Un examen físico correcto es esencial para el diagnóstico rápido de esta afección. En el podemos encontrar decúbito obligado contralateral y, excepcionalmente una masa palpable una masa en región inguinal, indicador indirecto de esta afección.
DIAGNÓSTICO
Es sospechado por la clínica y confirmado por estudios de imagen. La identificación del organismo etiológico requiere cultivo de sangre o de colección aspirada o tejido obtenido quirúrgicamente.
Estudios de Imagen
-TAC: es la modalidad radiográfica de elección. Presenta una sensibilidad de 97% y una especificidad de 92%. Los hallazgos son una colección homogénea o inhomogénea que pueden incluir una lesión focal hipodensa, infiltración de la grasa circundante, y gas o nivel de líquido de aire dentro del músculo.

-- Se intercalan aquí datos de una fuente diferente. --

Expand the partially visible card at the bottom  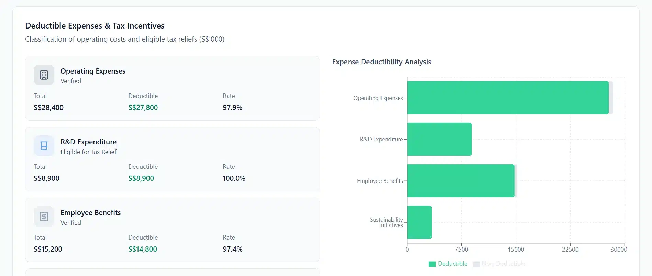(173, 273)
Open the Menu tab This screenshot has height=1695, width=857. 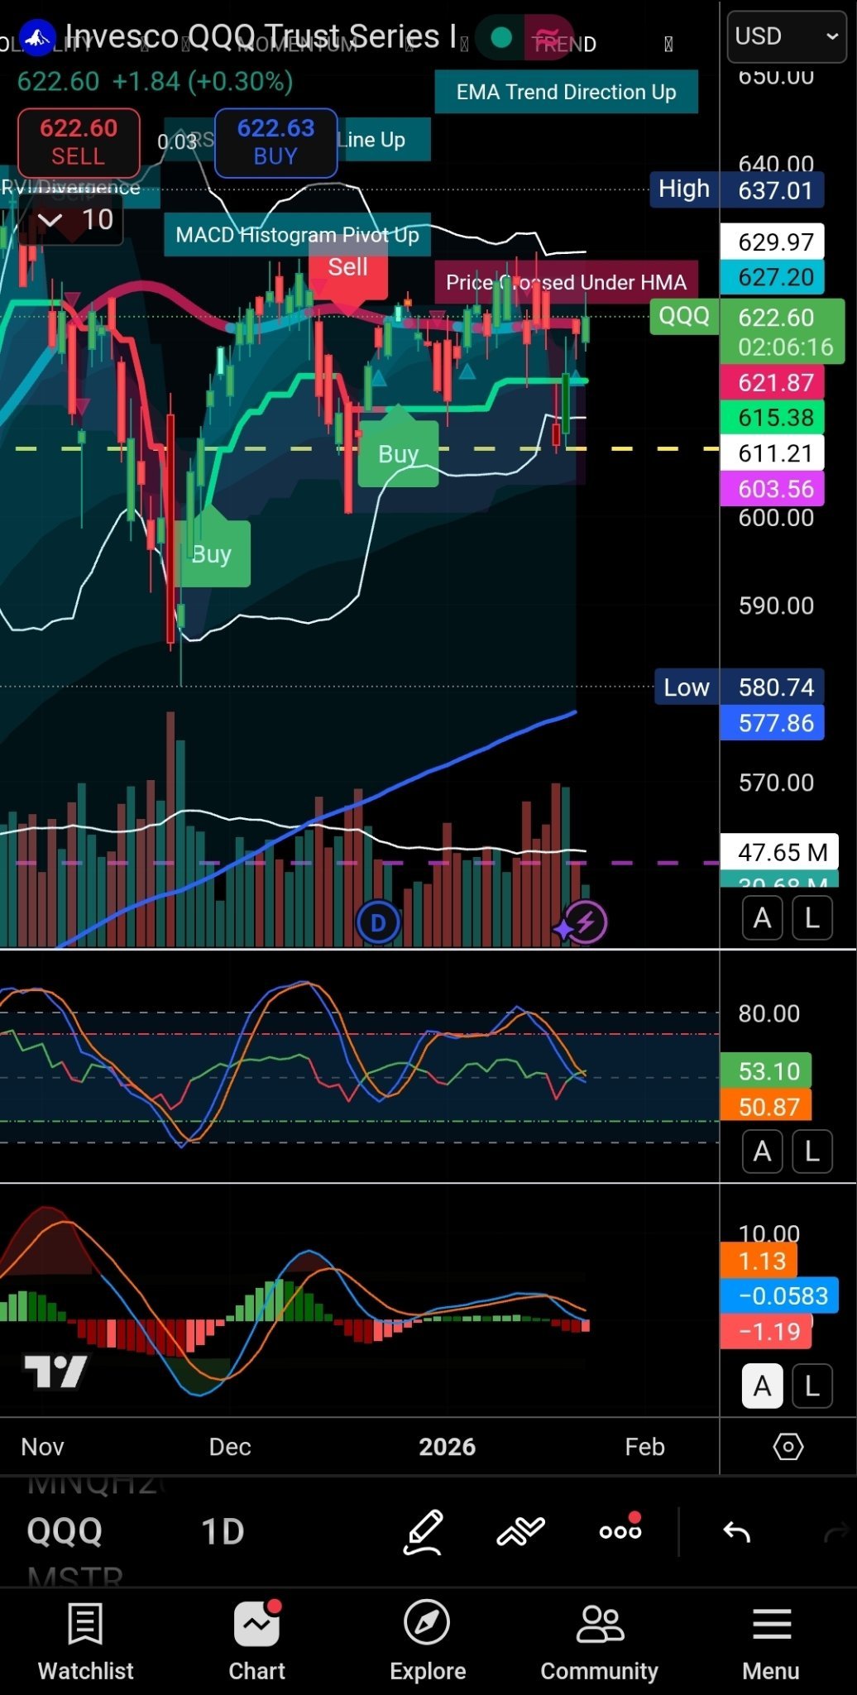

-Resonancia magnética (MRI): permite mayor definición de los tejidos blandos y estructuras adyacentes, más de cuerpos vertebrales. La evidencia de infección espinal ósea debe aumentar la sospecha de tuberculosis. No mejora la sensibilidad y especificidad de la TAC.
-Ecografía: tiene baja sensibilidad y especificidad (aprox. 50-60%) x superposición de asas y gases intestinales y hueso pélvico. Puede fallar en la visualización de un absceso difuso o pequeñas lesiones.
-Radiografía simple abdominal: se observa pérdida de definición del músculo psoas, sombras anormales de tejidos blandos y presencia de gas, hallazgos no consistentes ni definitivos. En un estudio, radiografía abdominal fue diagnóstica de afectación del músculo psoas sólo el 14,4% los casos.
-Radiografía de tórax: puede demostrar elevación del diafragma o derrame pleural.
-Gammagrafia marcada con Galio-67: identifica focos ocultos de infección y formas tempranas de abscesos del psoas.
Cultivo
–Hemocultivos y material de absceso deben enviarse al laboratorio de microbiología para cultivo de bacterias y tinción de Gram. El cultivo de bacilos ácido-alcohol resistentes y cultivo de micobacterias deben realizarse ante sospecha de tuberculosis Estas muestras deben obtenerse cuando se confirme el diagnóstico de absceso de psoas y antes de inicio de tratamiento antibiótico.
-Hemocultivos: son positivos en el 41 al 68% de los casos; el aislamiento más frecuente es S. aureus. El absceso del psoas con o sin osteomielitis vertebral puede ser presentación de endocarditis. Por lo tanto, ante esta sospecha, debe ser considerada ecocardiografía.
TRATAMIENTO
El tratamiento del absceso del psoas consiste en el drenaje y el inicio rápido de la terapia antibiótica apropiada. El absceso secundario también requiere el manejo del foco infectado adyacente (tal como una víscera rota, una fístula o un aneurisma aórtico infectado).
Drenaje: se puede lograr con intervención percutánea o quirúrgica.
-El drenaje percutáneo (guiado por ecografía o TAC) es un enfoque inicial apropiado;
-El drenaje quirúrgico puede justificarse si existe falla del drenaje percutáneo;
Antibióticos: Si no es posible un diagnóstico microbiano rápido, el tratamiento antibiótico empírico debe incluir actividad contra S. aureus (incluido MRSA) y gérmenes entéricos (flora entérica tanto aeróbica como anaeróbica. La terapia antimicrobiana debe adaptarse a los resultados de cultivo y susceptibilidad.
Los antibióticos parenterales deben administrarse conjuntamente con el drenaje del absceso del psoas.
La duración óptima de los antibióticos es incierta; De tres a seis semanas de tratamiento después de un drenaje adecuado es probablemente apropiado. La decisión sobre la duración de la terapia puede verse afectada por la presencia de osteomielitis. El seguimiento de la imagen se debe realizar cerca del final del curso programado de terapia antimicrobiana para asegurar una respuesta satisfactoria a la terapia.